The set-off of efficiency against leisure has deep cultural roots and reflects years of tradition on both sides of the channel. It reflects different circumstances in different countries and as those circumstances have evolved, the traditions have evolved too. Now though there is a big change on the horizon and it is a change common to all first world countries. Basic labour will be provided by AI and that has consequences for the contribution required from the human population. A system based on efficiency and saving labour could look odd when the main social problem is to find something for people to do. Perhaps the time is coming when we will move towards the French model.
Then let us look at something different, access for mobility scooters. In the UK, or at least in Islington, frequent drop curbs mean you can use the pavement in safety. In France, however, little thought is given to this so you are faced with a choice of going over a nine inch drop or going back hundreds of yards and driving your machine up the road. A dark wet night with low visibility makes for an exciting ride but to ensure that the game is properly flushed out, some towns – step forward Chablis as an arch offender – specialise in a system by which one end of a pedestrian crossing has a drop curb and the other does not. Plenty of room for “le turnover” if you call it wrong but even if you get it right you have to change direction in the middle of the road affording the “chasseurs par auto” a second go.

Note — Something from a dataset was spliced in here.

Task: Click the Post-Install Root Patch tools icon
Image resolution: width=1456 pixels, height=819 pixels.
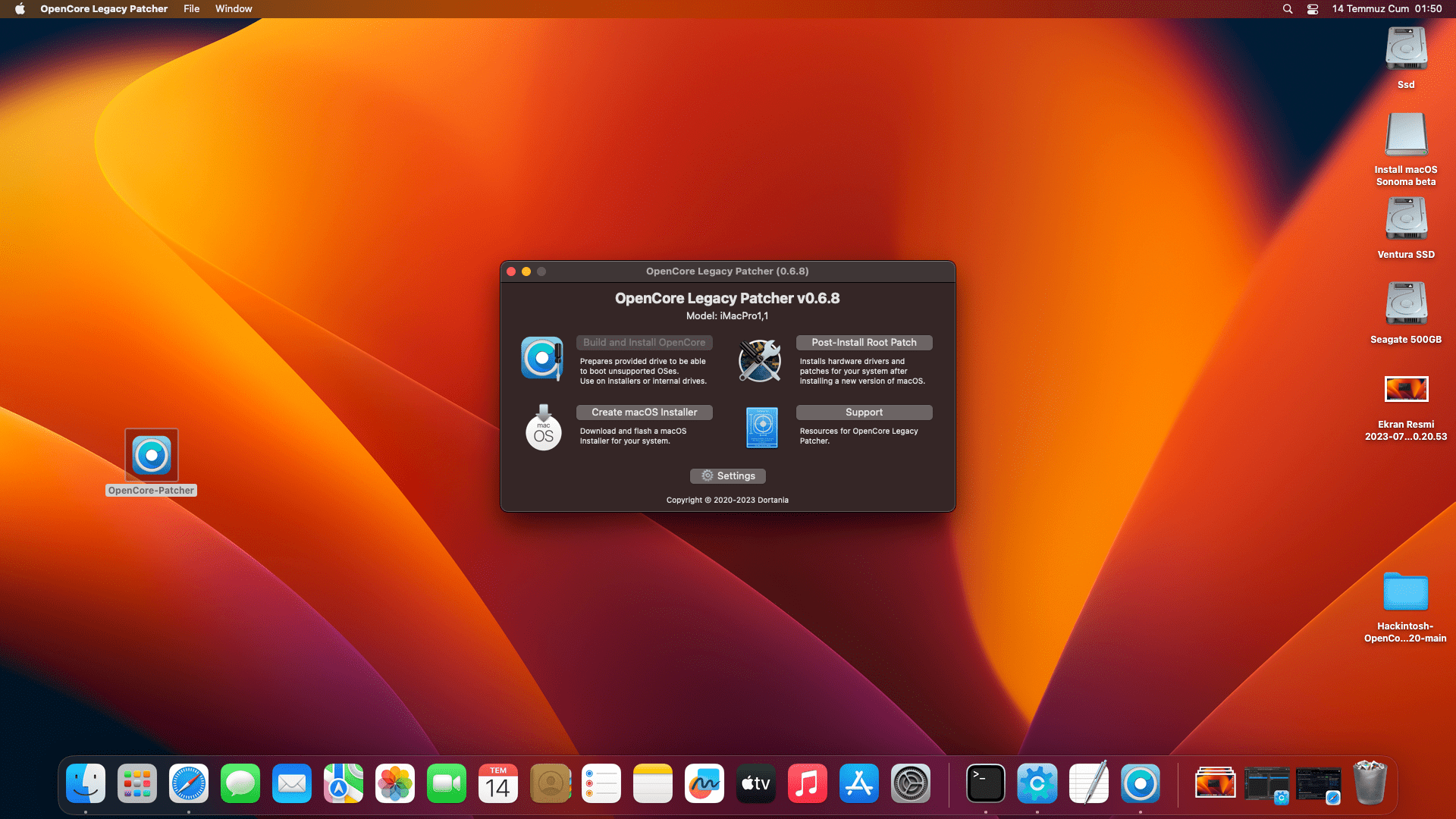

For a country with such a casual approach to drop curbs, the availability of disabled access to restaurants is a surprise. Here there is a requirement of French law and restaurants are well equipped with ramps. Unfortunately the rules do not apply to chateaux where the level of provision is patchy.
Normally an article like this should end up with a conclusion. “Inefficient France needs to catch up” or “Aggressive Anglais need to relax”. Should in theory, yes, but the picture is too mixed for that. Let us just say then that the British and the French are different and leave it at that.